James Franco e la storia di Gucci

Un divo anticonformista come James Franco era il produttore ideale per il film The director, lungometraggio di Christina Voros sulla storia e sul presente di Gucci, oggi capitanato dalla stilista italiana Frida Giannini. Sorridente e entusiasta il divo ha accompagnaro Frida e Christina sul red carpet prima di partire per il Festival di Venezia dove presenta il film The sound and the fury. Ad applaudirli uno stuolo di star italiane
Prima di arrivare a Venezia (dove presenta il suo nuovo film The sound and the fury), l'attore e regista James Franco ha fatto tappa a Roma in qualità di produttore del film The director, lungometraggio di Christina Voros sulla storia e sul presente di Gucci, oggi capitanato dalla stilista italiana Frida Giannini (sarà nelle sale dall'8 al 10 settembre).
Ad accogliere il divo americano, fenomeno anche sui Social Network (il suo profilo Instagram @jamesfrancotv ha quasi 3 milioni di follower ed è uno dei più controversi e interessanti da seguire), è arrivato il quartier generale di Gucci al completo più uno stuolo di attori e cantanti italiani tra cui è spiccata, per simpatia e ironia, una Laura Pausini in piena forma reduce dall'affaire (con tanto di hashtag) #yolatengocomotodas.
Il documentario The director si inserisce in uno dei filoni più cavalcati e interessanti della moda di oggi: il racconto di sé quasi sotto forma di reality, narrazione lanciata da film come "The September Issue" e da grandi successi di pubblico come "Valentino - The Last Emperor". Lo scopo e insieme il merito di queste operazioni è duplice: da una parte mostra ad appassionati e non la vera realtà del fashion system, ovvero quella di un sistema duro e dai ritmi infernali, lontano anni luce dagli stereotipi di party, modelle e capricci da divi; dall'altra funziona come uno spot con una capacità di fascinazione e di malia molto superiori a una campagna pubblicitaria tradizionale.
The director, così, diventa convincente proprio quanto si stacca dalla pura narrazione di sfilate, preparativi di collezione e incidenti di percorso quando si sofferma ad analizzare, senza problemi di censure, il carattere ferreo ma anche pieno di ironia della sua sfilata, Frida Giannini, delle persone a lei care (molto bello il racconto del padre sull'infanzia della designer) e dei suoi collaboratori (il dietro le quinte di manodopera e creatività che viene sempre celato).

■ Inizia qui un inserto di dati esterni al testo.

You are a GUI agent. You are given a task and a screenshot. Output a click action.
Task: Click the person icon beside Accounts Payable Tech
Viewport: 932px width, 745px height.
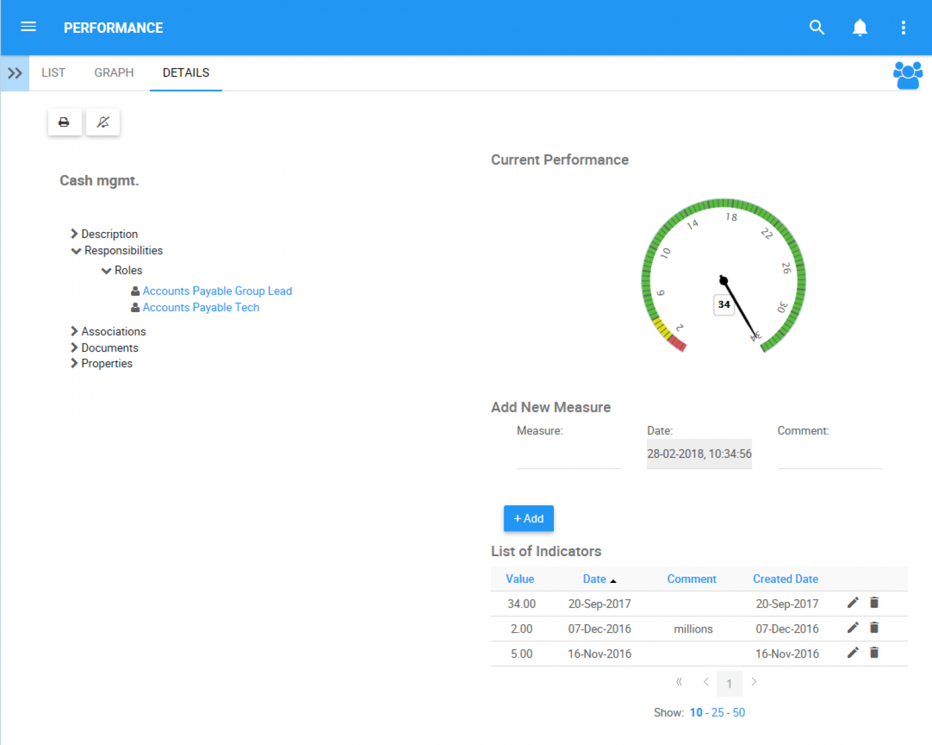click(135, 307)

"Ho iniziato a lavorare come modello e testimonial di Gucci" racconta a D.it James Franco, "ma presto ho capito che non mi interessava restare solo un volto per la maison italiana. Da subito, sono entrato in empatia con Frida Giannini. E penso sia stato reciproco. Abbiamo così iniziato a discutere sulla possibilità di un film su Gucci e sul suo lavoro. In precedenza, ho già trattato la creatività di una persona come soggetto di uno script: è un processo che mi interessa e che mi affascina. Qui, poi, la protagonista è una donna, forte e meticolosa, alle prese con un gigante com'è questa azienda".
"Abbiamo condensato 18 mesi di riprese in un'ora e venti di documentario", gli fa eco la regista Christina Voros, "è stato ovviamente difficile e molto affascinate. Ma non è niente rispetto al lavoro che abbiamo filmato: la moda, infatti, ha un compito più arduo, ovvero condensare 6 mesi di ricerca, prototipi, lavorazioni e preparazioni in 6 minuti di show. Penso sia un'impresa simbolica da ammirare e studiare con attenzione".
The director, prima nelle sale e poi in vendita nel canale di Feltrinelli Cinema, trova la sua peculiarità proprio in questo: nel raccontare il lavoro e l'eccellenza di un sistema, ovvero quello legato alla moda italiana e alla sua industria, che continua a essere un modello e uno spunto di ammirazione per tutto il mondo.